Carmo Póvoas, outra das dinamizadoras da iniciativa, sublinha que o avental é figurativo e também uma provocação, no sentido de, "para neste dia as mulheres fazerem greve, os homens terem de colaborar, porque esta não é uma causa de mulheres ou de homens, é uma causa de todos".
Rui Marques, covilhanense de 68 anos, associou-se às comemorações do Dia Internacional da Mulher, por entender que as assimetrias de género são uma injustiça e porque "a liberdade e a igualdade não devem ter sexo, devem estar ao alcance de todos".

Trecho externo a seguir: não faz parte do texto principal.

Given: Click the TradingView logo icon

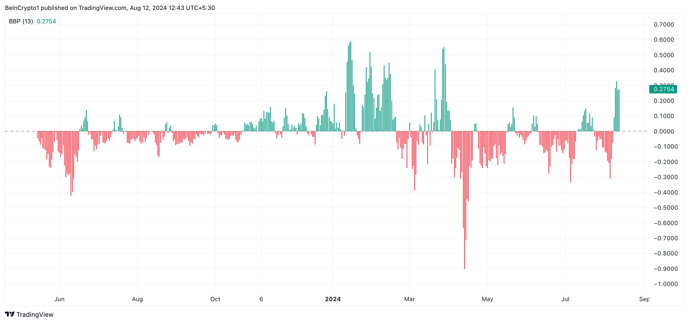Looking at the screenshot, I should [10, 314].
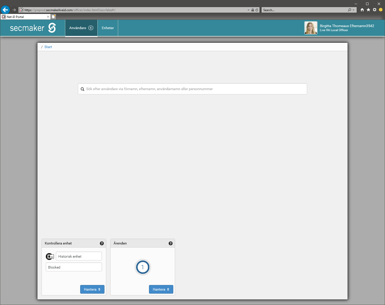Click the secmaker logo icon

click(52, 28)
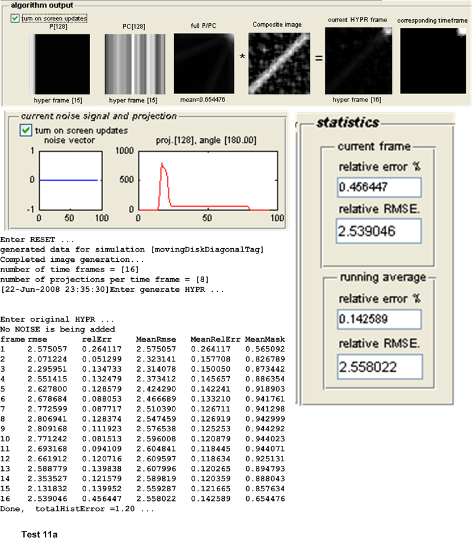Disable screen updates in noise signal panel

26,130
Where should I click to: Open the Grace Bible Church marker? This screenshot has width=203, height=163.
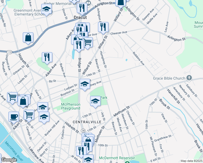189,79
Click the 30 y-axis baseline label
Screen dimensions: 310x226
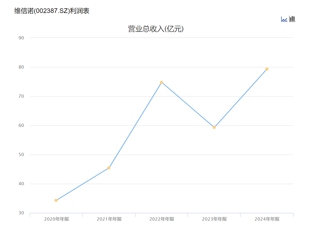point(21,213)
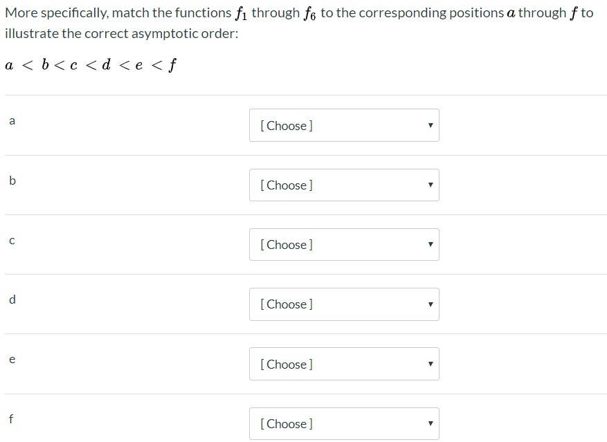
Task: Click the small triangle inside the last Choose box
Action: (x=430, y=423)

Rafael Mendes, 19 anos, foi outro dos muitos homens presentes, porque "nascemos todos iguais em direitos e deveres e todos temos o direito a não ser discriminados". O estudante juntou-se também ao gruo porque acha "incrível a quantidade de mulheres assassinadas, 13 em apenas dois meses, pelos seus companheiros que dizem amá-las".
Mulheres ganham menos 16% e trabalham o dobro em casa
O que motivou Mafalda Pessoa, 24 anos, estudante ria UBI, a sair à rua foi "a injustiça cometida em relação às mulheres desde o início dos tempos e o querer ajudar a mudar mentalidades para melhorar a vida de todos".
"Ninguém está aqui para deitar abaixo os homens, mas para fortalecer as mulheres", acrescenta.
Quando se refere a injustiças, refere-se aos menos 16 % que as mulheres ganham em relação aos homens, o que corresponde a menos 58 dias de trabalho, ao dobro das horas despendidas em tarefas familiares e domésticas, que são trabalho não pago, ao serem a maior parcela dos portugueses a ganharem o salário mínimo e quem está em maior risco de pobreza, quem tem trabalhos mais precários, quem tem maior dificuldade em chegar a cargos de chefia, além de em idade mais avançada terem reformas mais baixas.
Por outro lado, o tempo absorvido pelas tarefas domésticas, que continuam a recair sobretudo nas mulheres e ainda não são partilhadas de forma equilibrada, retiram-lhes tempo para o lazer, para a participação cívica, para aumentar a sua presença no espaço público.
Estátua da mulher invisível
Num dia que Carmo Póvoas salienta ser "de luta", no final do roteiro foi "construída" uma estátua com mensagens dos participantes. "E a nossa própria estátua, da mulher invisível", ironiza Carmo Póvoas. "E uma homenagem a todas as mulheres significativas em várias áreas", vinca.
Rui Lino, dirigente do Bloco de Esquerda, justifica o seu envolvimento no movimento por os valores irem ao encontro do que defendem os bloquistas. "Faz parte dos princípios que nós defendemos, as questões da Igualdade, de colocar as mulheres e os homens no mesmo patamar, seja a nível do trabalho remunerado, seja a nível do trabalho não remunerado. Faz todo o sentido, por uma questão de coerência, e nós estarmos associado a esta greve", frisa o militante do núcleo da Covilhã.
ARR
"Feminismo não é o contrário de machismo"
“O feminismo não é o contrário de machismo", reforça Carmo Póvoas, que nota existir uma conotação negativa da palavra "por desconhecimento". Não é um machismo invertido, porque o machismo parte do pressuposto de que o homem é dominante e o feminismo e a defesa da igualdade de direitos e oportunidades para homens e mulheres, sem hierarquias de género.
Elisa Bogalheiro está convencida de que a deturpação do conceito pode ter afastado pessoas da iniciativa. "Há quem ache que uma feminista é uma radical furiosa. Sempre que temos a oportunidade de pegar neste assunto, temos a oportunidade de desconstruir conceitos", refere.